Solution Approach 2:
The system implements real-time feedback loops where pricing data, trading volumes, and market sentiment are continuously collected from all participants, processed through analytical engines, and immediately fed back to market participants. This creates a transparent information environment where all parties have access to the same data, reducing information asymmetry while maintaining automated data collection and distribution.
3Loss of time
If point-in-time market information is used, then data simplicity is maintained, but real-time decision-making capability deteriorates
Solution Approach 1:
The patent implements continuous real-time data collection and processing across the platform. Pricing engines continuously calculate valuations as market conditions change, demand forecasting models continuously update predictions based on new data, and the system continuously monitors trading activity.
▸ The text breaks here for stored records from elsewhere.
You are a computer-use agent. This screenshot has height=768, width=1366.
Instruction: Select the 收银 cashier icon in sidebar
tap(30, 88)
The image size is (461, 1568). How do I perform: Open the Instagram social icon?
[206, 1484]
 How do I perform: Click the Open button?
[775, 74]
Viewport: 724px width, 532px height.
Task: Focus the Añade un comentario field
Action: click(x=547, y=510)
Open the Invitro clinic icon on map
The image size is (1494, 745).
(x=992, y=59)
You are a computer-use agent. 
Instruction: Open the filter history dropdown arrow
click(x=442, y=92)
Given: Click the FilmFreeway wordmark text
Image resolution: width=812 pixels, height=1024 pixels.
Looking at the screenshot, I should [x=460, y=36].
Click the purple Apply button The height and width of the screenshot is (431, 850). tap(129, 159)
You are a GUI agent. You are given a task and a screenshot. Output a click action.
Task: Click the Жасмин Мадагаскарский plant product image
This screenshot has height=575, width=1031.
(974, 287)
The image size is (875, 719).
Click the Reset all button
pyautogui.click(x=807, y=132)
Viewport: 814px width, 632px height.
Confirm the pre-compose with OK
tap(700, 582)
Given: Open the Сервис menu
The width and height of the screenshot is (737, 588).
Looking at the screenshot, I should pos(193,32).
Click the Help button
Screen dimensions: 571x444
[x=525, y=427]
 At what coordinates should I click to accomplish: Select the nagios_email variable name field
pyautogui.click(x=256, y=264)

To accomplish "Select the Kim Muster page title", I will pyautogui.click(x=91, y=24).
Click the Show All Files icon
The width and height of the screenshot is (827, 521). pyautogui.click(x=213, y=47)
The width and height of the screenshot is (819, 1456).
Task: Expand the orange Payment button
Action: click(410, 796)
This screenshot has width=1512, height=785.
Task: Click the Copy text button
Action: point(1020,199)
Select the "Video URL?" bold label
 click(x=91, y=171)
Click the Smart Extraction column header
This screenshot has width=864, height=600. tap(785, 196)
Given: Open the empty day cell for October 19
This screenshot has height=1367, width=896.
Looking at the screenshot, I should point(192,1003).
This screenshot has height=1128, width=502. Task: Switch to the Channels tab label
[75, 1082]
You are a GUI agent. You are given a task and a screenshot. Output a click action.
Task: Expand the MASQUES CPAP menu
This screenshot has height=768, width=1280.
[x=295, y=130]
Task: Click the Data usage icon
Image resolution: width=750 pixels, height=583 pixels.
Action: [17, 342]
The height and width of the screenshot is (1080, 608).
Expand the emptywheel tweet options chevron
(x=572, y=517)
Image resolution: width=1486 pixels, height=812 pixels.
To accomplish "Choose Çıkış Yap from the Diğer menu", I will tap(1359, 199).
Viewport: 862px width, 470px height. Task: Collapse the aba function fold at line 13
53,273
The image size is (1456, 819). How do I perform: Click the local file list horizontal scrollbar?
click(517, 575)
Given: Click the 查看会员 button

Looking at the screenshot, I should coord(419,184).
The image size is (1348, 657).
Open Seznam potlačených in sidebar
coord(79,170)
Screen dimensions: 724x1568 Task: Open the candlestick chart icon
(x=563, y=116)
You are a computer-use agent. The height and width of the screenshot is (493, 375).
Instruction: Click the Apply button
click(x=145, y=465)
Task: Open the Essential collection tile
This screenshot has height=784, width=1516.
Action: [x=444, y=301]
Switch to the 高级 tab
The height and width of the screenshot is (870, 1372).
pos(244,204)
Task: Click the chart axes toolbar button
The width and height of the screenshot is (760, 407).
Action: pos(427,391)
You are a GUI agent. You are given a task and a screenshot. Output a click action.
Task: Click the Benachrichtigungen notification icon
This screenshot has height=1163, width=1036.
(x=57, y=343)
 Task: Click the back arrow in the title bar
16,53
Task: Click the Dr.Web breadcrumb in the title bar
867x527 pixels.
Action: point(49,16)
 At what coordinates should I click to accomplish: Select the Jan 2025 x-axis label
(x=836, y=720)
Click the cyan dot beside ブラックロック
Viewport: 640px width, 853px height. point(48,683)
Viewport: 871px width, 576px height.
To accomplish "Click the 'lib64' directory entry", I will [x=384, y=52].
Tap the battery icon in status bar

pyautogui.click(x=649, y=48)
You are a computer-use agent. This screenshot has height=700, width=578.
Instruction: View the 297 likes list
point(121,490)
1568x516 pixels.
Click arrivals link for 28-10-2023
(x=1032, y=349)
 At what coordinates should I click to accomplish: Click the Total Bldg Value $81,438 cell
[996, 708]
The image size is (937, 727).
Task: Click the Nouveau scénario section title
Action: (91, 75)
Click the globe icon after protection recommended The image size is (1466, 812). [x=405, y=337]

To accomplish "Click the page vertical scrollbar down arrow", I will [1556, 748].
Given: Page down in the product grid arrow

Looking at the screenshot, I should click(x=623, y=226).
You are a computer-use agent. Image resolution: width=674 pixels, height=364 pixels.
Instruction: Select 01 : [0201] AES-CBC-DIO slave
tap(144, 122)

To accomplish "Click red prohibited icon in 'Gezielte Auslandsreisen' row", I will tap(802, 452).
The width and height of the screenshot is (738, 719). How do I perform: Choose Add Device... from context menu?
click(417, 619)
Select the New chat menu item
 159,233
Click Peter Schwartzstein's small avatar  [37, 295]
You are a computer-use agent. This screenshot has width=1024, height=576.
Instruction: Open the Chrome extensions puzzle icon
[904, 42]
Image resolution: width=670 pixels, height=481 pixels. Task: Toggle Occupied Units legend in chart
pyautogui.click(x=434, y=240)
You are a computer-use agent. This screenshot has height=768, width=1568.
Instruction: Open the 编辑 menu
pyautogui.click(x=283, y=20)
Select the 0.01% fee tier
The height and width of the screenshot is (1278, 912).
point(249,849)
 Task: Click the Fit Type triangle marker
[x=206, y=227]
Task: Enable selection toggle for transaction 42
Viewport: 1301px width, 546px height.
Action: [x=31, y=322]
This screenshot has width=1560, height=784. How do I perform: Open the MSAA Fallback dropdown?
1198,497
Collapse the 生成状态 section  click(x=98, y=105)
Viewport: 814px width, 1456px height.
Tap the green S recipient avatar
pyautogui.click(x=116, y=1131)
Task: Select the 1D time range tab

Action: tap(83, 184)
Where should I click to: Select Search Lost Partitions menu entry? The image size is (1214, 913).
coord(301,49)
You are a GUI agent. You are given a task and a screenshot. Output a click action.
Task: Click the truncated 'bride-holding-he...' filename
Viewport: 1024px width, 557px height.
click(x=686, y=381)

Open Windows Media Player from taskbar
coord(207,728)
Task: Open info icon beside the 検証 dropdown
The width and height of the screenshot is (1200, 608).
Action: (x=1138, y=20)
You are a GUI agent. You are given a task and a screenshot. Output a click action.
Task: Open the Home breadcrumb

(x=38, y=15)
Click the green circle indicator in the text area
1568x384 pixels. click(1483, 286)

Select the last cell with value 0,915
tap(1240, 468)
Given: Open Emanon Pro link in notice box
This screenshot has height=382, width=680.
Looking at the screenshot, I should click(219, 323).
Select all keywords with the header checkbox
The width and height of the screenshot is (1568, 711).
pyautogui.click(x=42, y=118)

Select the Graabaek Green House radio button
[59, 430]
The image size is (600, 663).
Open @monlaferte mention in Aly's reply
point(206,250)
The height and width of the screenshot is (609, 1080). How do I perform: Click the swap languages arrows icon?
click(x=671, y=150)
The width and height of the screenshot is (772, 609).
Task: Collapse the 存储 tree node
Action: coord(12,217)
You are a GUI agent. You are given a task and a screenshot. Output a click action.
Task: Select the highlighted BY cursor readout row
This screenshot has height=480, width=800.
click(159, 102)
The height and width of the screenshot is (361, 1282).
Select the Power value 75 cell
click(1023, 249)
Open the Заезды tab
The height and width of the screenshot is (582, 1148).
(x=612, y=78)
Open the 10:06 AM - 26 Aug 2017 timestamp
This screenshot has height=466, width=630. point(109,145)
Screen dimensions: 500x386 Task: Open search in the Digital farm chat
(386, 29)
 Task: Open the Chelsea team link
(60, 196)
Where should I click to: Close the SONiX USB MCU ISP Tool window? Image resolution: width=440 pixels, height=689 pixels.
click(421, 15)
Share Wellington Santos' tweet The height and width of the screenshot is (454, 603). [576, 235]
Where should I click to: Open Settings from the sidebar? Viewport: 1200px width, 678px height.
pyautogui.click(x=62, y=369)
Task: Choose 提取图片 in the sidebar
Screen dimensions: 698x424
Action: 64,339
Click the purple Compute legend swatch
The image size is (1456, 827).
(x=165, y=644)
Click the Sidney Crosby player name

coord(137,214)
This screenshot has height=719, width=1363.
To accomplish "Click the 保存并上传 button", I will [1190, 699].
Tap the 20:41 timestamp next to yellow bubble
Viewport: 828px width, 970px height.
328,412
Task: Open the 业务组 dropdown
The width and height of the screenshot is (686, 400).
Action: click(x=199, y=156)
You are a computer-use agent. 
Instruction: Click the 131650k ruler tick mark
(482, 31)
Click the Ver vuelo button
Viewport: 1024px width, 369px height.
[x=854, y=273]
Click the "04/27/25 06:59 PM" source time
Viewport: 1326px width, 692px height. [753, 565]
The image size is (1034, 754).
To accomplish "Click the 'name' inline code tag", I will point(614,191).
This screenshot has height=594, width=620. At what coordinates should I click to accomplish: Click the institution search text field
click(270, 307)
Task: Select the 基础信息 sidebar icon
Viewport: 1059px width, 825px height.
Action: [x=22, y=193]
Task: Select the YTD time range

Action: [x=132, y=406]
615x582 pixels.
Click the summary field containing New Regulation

This continuous operation eliminates time delays between data generation and availability, enabling real-time decision-making while automating the complex processing required.
Solution Approach 2:
The system performs preliminary calculations and preparations in advance: pricing models are pre-configured with multiple scenarios, demand forecasting is continuously run in the background, and deal execution workflows are pre-established. When market conditions change or trading decisions are needed, the system can immediately deploy pre-computed information, reducing decision-making time while the background processing handles the computational complexity.
Data Source
AI summary
A computer-implemented method for forecasting the pricing of at least one financial instrument, the method comprising a processor and a memory, the method comprising the operations of: generating, by the processor, a user interface on a display, said user interface comprising a user-selectable pricing tab; wherein selecting the pricing tab causes the processor to at least: receive raw data in a plurality of disparate formats; scrub the raw data for anomalies and null values using a set of rules and generate a structured data set; and wherein selecting said pricing tab causes the processor to measure best-fit correlations with respect to a company's fundamental valuation and secondary market pricing for the company's at least one financial instrument across sector peers and market conditions and generate at least one financial instrument pricing output, in real-time.